使用 lscpu 查询 CPU 型号,其中有:

Model name:             AMD Ryzen 9 5950X 16-Core Processor
    CPU family:           25
    Model:                33

转换成 16进制, 25d = 19h, 33d = 21h,在 AMD 官网上查找 AMD Family 19h Model 21h 的文档:Processor Programming Reference (PPR) for AMD Family 19h Model 21h, Revision B0 Processors (PUB)

查阅文档

根据 3.2.3 [Mapping of Banks to Blocks] 可知,报错中出现的 bank 1 是 IF Block,即 Instruction Fetch Unit。因此可在 3.2.5.2 [IF] 中找到 MCA::IF::MCA_STATUS_IF 寄存器各位的含义,解释错误码:bc800800060c0859。

0x bc800800060c0859 = 
0b 1011 1100 1000 0000 0000 1000 0000 0000 0000 0110 0000 1100 0000 1000 0101 1001

因为默认是全零,所以重点关注非 0 字段:

bit 含义
63 1 Val A valid error has been detected.
61 1 UC The error was not corrected by hardware.
60 1 En CA error reporting is enabled for this error
59 1 MiscV Valid thresholding in MCA::IF::MCA_MISC0_IF.
58 1 AddrV MCA::IF::MCA_ADDR_IF contains address information associated with the error.
55 1 TCC Hardware context of the process thread to which the error was reported may have been corrupted.
43 1 Poison The error was the result of attempting to consume poisoned data.
29:24 000110 AddrLsb Specifies the least significant valid bit of the address contained in MCA::IF::MCA_ADDR_IF[ErrorAddr].
21:16 001100 ErrorCodeExt Extended Error Code. This field is used to identify the error type for root cause analysis. This field indicates which bit position in MCA::IF::MCA_CTL_IF enables error reporting for the logged
15:0 0x0859 ErrorCode Error code for this error. See 3.1.3.3 [Error Codes] for details on decoding this field.
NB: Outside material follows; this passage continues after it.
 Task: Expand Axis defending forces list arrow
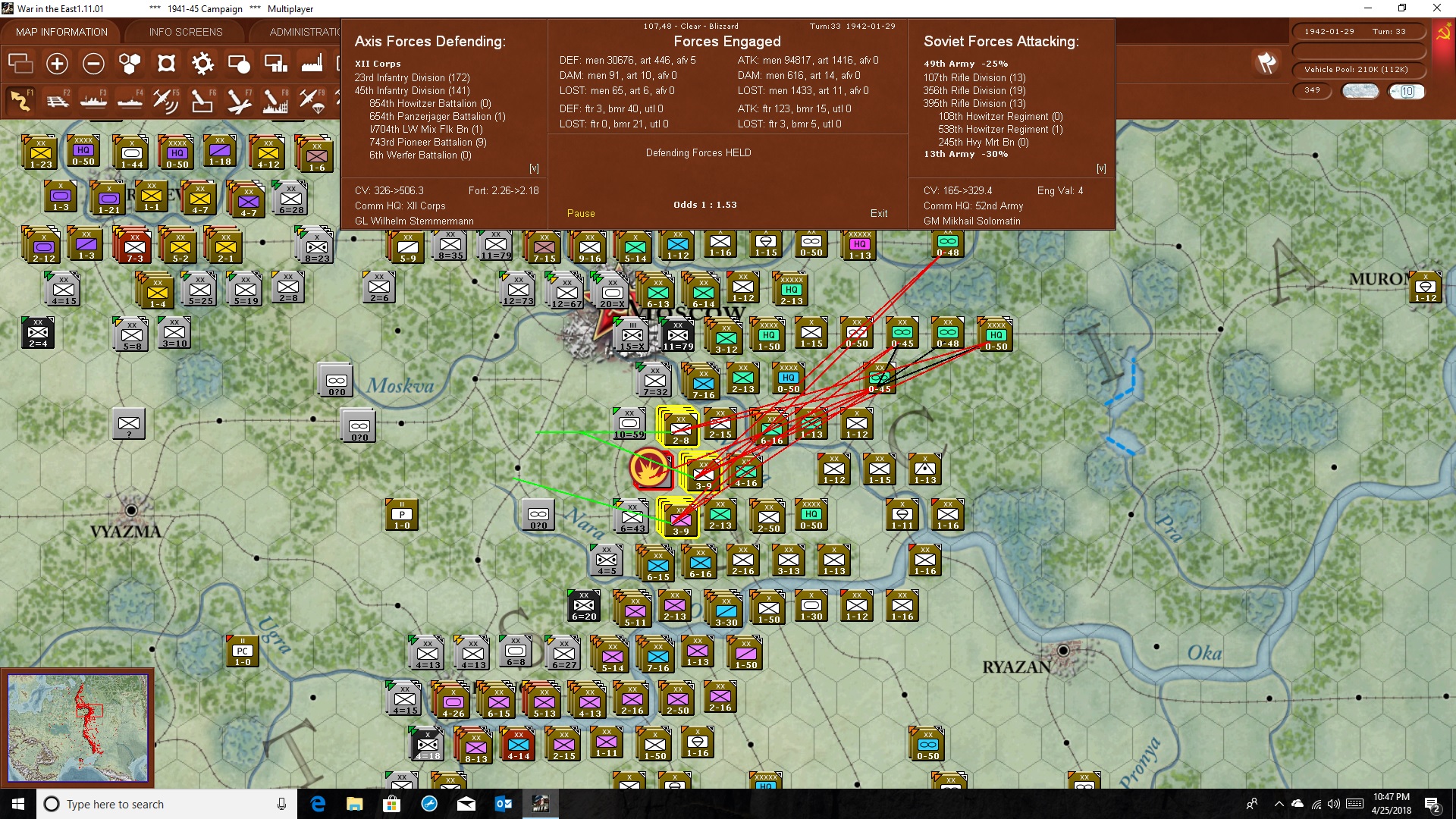(x=534, y=168)
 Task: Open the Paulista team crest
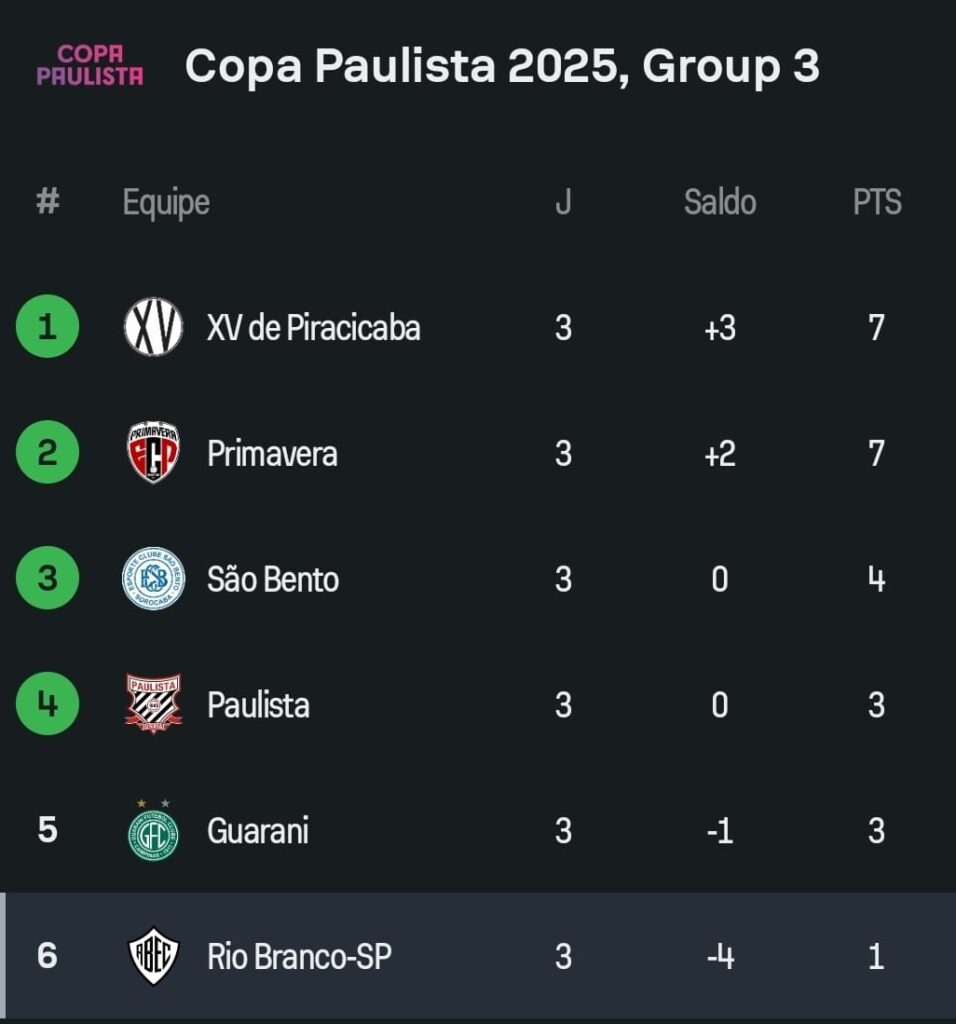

根据上述信息,可知 CPU 发生了硬件无法纠正的错误,并且可能导致线程上下文损坏了,必须终止进程。

错误地址

通过 AddrLsb 可知,错误发生的位置可以定位到某一 64 字节的 cache line 上,地址需要通过 MCA::IF::MCA_ADDR_IF 这个寄存器查看,推断应该是 dmesg 报错第二行中的 ADDR 103ec1fa40 这个地址的 cache line 出错了。

ErrorCodeExt

ErrorCodeExt = 12, 查 MCA::IF::MCA_CTL_IF , 是:

L2RespPoison. Read-write. Reset: 0. L2 Cache Response Poison Error. Error is the result of consuming poison data.

但 3.1.3.3 [Error Codes] 说,MCA_STATUS[ErrorCodeExt] 并不直接表示错误类型本身,只是表示这个位使能了。就是说,错误发生实际位置可能不是 L2,但是 L2 确实获得了一个 poison 数据。

ErrorCode

根据 ErrorCode:0000 1000 0101 1001,查 3.1.3.3 [Error Codes],满足条件的只有 Table 26 中的第三条:

  • Error Code: 0000 1XXT RRRR XXLL
  • Error Code Type: Bus
  • Description:
    • XX = Reserved
    • T = Timeout
    • RRRR = Memory Transaction Type
    • LL = Cache Level

故推断:T = 0, RRRR = 0101, LL = 01。即报错的 cache level (LL) 是 L1,memory transaction type (RRRR) 是 Instruction Fetch。

结论

综上,报错原因应该是:在 0x103ec1fa40 这个 cache line 进行 Instruction Fetch 操作的时候,发生了 L1 Cache 相关的总线事务错误,并且这个错误还导致 L2 收到了 poison 数据。